REQUIRED ACTION:
Word for word, restate the lines of the data from the first through the one containing "has width=1600, height=900.", and nothing else.

DATA PROVIDED:

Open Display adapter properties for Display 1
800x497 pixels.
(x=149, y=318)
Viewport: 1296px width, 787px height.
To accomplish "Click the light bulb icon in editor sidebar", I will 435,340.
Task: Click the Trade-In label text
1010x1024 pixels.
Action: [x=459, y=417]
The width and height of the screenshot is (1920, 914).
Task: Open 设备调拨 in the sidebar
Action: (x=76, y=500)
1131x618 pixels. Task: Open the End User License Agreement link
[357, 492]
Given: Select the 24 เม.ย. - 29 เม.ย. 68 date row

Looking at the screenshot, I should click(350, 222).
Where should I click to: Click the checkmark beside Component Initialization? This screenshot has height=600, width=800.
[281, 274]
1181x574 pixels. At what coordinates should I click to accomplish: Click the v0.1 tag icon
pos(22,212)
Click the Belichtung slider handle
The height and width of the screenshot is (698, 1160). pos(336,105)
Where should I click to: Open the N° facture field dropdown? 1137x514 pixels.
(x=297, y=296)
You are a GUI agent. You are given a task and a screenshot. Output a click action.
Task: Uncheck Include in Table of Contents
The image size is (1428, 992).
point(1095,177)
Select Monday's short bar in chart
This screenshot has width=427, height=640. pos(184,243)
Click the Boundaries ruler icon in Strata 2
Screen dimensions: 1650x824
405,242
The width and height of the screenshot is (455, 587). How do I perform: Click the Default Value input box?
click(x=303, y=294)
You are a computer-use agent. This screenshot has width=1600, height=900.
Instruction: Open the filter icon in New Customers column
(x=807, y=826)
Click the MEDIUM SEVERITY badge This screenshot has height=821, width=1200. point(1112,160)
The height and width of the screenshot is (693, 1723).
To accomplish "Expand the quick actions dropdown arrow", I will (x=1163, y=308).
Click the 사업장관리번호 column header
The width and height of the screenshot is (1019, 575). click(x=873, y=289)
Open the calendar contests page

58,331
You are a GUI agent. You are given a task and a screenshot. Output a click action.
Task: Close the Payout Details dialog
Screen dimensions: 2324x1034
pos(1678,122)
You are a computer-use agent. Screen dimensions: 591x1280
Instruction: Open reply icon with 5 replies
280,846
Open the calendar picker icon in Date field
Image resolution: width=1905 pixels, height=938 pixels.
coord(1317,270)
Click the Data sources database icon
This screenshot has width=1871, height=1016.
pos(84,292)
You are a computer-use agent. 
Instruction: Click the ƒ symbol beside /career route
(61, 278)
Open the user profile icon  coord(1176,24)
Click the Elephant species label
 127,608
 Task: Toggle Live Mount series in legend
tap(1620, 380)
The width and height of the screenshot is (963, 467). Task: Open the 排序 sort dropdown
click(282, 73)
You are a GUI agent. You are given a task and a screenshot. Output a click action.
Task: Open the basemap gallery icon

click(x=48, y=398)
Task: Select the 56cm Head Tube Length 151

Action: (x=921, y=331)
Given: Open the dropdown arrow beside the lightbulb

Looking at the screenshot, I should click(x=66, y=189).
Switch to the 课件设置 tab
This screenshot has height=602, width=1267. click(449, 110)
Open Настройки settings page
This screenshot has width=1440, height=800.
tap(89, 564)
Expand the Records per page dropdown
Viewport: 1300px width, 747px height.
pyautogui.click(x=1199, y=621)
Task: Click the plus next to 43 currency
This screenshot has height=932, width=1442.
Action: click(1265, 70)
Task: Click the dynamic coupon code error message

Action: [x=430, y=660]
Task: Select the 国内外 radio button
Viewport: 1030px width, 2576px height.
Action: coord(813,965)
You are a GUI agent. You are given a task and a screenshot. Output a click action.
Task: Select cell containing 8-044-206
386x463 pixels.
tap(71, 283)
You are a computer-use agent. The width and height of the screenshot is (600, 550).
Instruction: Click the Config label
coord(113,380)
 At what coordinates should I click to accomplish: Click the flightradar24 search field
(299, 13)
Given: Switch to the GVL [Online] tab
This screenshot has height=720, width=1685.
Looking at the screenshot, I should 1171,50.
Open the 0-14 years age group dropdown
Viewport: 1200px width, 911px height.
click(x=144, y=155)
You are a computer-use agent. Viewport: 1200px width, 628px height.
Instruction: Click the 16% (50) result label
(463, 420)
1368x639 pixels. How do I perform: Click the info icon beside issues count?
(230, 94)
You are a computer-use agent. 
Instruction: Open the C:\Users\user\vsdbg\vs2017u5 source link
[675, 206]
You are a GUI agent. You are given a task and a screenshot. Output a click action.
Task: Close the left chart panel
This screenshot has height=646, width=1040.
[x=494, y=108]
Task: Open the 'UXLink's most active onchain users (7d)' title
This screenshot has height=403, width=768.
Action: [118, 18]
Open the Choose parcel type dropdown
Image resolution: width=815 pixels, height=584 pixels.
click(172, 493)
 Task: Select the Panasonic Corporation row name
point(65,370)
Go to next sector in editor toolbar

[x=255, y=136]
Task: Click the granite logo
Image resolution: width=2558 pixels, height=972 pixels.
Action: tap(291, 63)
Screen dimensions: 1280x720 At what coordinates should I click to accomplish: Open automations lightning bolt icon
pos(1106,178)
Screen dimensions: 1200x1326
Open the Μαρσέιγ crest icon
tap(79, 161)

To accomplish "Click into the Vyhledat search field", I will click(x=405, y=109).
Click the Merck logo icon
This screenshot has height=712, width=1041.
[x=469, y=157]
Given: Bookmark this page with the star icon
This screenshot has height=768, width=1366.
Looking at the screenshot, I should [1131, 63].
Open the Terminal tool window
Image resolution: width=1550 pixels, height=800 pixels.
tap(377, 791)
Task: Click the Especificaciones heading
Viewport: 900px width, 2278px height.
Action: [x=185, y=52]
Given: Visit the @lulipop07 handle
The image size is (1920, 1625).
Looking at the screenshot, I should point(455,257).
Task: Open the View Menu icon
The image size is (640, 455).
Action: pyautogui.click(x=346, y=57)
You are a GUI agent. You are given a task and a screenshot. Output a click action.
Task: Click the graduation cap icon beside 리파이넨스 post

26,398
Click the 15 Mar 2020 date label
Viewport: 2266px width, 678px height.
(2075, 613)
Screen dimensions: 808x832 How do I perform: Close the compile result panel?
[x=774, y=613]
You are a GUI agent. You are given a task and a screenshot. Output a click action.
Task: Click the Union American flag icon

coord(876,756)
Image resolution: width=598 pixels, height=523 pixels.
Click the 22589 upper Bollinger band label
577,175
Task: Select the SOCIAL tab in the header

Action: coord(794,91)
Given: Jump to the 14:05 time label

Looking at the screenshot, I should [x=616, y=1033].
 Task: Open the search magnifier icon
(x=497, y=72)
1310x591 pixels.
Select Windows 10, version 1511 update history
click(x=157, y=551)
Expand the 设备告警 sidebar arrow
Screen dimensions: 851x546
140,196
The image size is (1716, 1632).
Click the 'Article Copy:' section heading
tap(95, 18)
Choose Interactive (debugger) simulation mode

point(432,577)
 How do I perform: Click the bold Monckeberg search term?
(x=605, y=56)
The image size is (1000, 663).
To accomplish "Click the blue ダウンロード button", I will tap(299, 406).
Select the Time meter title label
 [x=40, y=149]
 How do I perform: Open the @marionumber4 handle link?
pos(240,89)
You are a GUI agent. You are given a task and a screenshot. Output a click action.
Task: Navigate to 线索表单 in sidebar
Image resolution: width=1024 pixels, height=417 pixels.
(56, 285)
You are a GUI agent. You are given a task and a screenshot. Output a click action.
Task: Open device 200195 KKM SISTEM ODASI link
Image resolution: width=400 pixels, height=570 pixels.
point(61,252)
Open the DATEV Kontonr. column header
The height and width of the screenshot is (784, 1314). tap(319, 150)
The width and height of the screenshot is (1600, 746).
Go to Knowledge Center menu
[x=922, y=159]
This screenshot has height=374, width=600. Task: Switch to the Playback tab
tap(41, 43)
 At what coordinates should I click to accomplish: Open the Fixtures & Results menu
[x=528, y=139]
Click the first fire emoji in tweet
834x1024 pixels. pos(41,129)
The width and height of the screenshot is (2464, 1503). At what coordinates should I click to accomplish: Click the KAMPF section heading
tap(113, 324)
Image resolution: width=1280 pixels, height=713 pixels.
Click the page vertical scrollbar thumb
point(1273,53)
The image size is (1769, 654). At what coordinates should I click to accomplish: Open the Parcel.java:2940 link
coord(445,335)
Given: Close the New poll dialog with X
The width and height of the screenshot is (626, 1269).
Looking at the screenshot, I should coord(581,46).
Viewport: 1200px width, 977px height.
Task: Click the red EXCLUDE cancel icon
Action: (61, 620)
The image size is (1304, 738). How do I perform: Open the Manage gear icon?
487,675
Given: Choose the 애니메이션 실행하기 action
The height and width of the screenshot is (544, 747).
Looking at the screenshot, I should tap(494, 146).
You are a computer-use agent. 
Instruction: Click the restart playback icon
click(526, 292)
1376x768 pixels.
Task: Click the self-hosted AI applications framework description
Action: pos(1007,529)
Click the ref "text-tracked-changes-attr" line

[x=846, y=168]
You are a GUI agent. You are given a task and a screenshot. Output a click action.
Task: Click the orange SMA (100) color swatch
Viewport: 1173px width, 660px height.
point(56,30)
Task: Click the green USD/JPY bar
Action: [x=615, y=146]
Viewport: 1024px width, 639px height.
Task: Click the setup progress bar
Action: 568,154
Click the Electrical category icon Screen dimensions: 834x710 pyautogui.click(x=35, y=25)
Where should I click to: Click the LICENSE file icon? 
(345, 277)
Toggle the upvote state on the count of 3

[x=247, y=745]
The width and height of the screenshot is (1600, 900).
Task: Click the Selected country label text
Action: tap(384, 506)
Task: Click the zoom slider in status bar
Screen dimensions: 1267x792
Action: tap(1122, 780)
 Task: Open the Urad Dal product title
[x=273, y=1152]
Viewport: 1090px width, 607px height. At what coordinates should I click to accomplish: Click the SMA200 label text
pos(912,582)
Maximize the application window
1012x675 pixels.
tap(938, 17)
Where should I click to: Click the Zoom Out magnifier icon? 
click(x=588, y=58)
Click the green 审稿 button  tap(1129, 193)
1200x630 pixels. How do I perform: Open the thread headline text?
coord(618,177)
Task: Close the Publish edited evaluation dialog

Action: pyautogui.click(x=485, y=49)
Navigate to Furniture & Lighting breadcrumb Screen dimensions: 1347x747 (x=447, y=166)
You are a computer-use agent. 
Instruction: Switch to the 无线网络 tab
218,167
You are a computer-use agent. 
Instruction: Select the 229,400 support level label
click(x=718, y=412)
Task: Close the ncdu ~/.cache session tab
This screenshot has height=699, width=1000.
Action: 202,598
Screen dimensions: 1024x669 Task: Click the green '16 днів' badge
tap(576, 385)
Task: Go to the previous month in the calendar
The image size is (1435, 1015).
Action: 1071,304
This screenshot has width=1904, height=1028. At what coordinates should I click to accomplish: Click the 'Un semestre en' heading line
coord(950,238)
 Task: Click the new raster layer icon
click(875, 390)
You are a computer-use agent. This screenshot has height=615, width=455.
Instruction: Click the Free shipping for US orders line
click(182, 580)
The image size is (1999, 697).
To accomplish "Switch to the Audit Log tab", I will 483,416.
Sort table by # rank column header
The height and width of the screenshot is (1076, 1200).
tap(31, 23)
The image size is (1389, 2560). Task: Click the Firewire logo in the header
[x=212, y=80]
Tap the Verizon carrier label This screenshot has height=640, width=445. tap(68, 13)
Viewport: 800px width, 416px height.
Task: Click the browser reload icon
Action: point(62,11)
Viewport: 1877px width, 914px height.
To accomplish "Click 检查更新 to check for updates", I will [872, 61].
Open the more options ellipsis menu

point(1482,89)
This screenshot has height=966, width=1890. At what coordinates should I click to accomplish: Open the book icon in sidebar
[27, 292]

OUTPUT FOR THIS TASK:
Open Display adapter properties for Display 1
800x497 pixels.
(x=149, y=318)
Viewport: 1296px width, 787px height.
To accomplish "Click the light bulb icon in editor sidebar", I will 435,340.
Task: Click the Trade-In label text
1010x1024 pixels.
Action: [x=459, y=417]
The width and height of the screenshot is (1920, 914).
Task: Open 设备调拨 in the sidebar
Action: (x=76, y=500)
1131x618 pixels. Task: Open the End User License Agreement link
[357, 492]
Given: Select the 24 เม.ย. - 29 เม.ย. 68 date row

Looking at the screenshot, I should click(350, 222).
Where should I click to: Click the checkmark beside Component Initialization? This screenshot has height=600, width=800.
[281, 274]
1181x574 pixels. At what coordinates should I click to accomplish: Click the v0.1 tag icon
pos(22,212)
Click the Belichtung slider handle
The height and width of the screenshot is (698, 1160). pos(336,105)
Where should I click to: Open the N° facture field dropdown? 1137x514 pixels.
(x=297, y=296)
You are a GUI agent. You are given a task and a screenshot. Output a click action.
Task: Uncheck Include in Table of Contents
The image size is (1428, 992).
point(1095,177)
Select Monday's short bar in chart
This screenshot has width=427, height=640. pos(184,243)
Click the Boundaries ruler icon in Strata 2
Screen dimensions: 1650x824
405,242
The width and height of the screenshot is (455, 587). How do I perform: Click the Default Value input box?
click(x=303, y=294)
You are a computer-use agent. This screenshot has width=1600, height=900.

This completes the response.